**Requirements**
Please update the rows below by changing every "Instruction" to "Command" and leaving everything else unchanged.

**Source records**
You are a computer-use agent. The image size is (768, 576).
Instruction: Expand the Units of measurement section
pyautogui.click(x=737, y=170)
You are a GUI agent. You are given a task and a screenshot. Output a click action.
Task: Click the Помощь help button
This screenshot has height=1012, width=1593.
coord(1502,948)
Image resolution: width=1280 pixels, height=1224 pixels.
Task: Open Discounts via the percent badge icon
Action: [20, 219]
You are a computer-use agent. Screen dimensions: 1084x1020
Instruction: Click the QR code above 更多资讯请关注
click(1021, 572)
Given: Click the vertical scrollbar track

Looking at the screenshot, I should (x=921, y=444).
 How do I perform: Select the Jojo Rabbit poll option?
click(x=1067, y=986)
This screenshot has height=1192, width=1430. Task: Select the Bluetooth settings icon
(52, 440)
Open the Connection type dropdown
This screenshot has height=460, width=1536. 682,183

**Exercise response**
You are a computer-use agent. The image size is (768, 576).
Command: Expand the Units of measurement section
pyautogui.click(x=737, y=170)
You are a GUI agent. You are given a task and a screenshot. Output a click action.
Task: Click the Помощь help button
This screenshot has height=1012, width=1593.
coord(1502,948)
Image resolution: width=1280 pixels, height=1224 pixels.
Task: Open Discounts via the percent badge icon
Action: [20, 219]
You are a computer-use agent. Screen dimensions: 1084x1020
Command: Click the QR code above 更多资讯请关注
click(1021, 572)
Given: Click the vertical scrollbar track

Looking at the screenshot, I should (x=921, y=444).
 How do I perform: Select the Jojo Rabbit poll option?
click(x=1067, y=986)
This screenshot has height=1192, width=1430. Task: Select the Bluetooth settings icon
(52, 440)
Open the Connection type dropdown
This screenshot has height=460, width=1536. 682,183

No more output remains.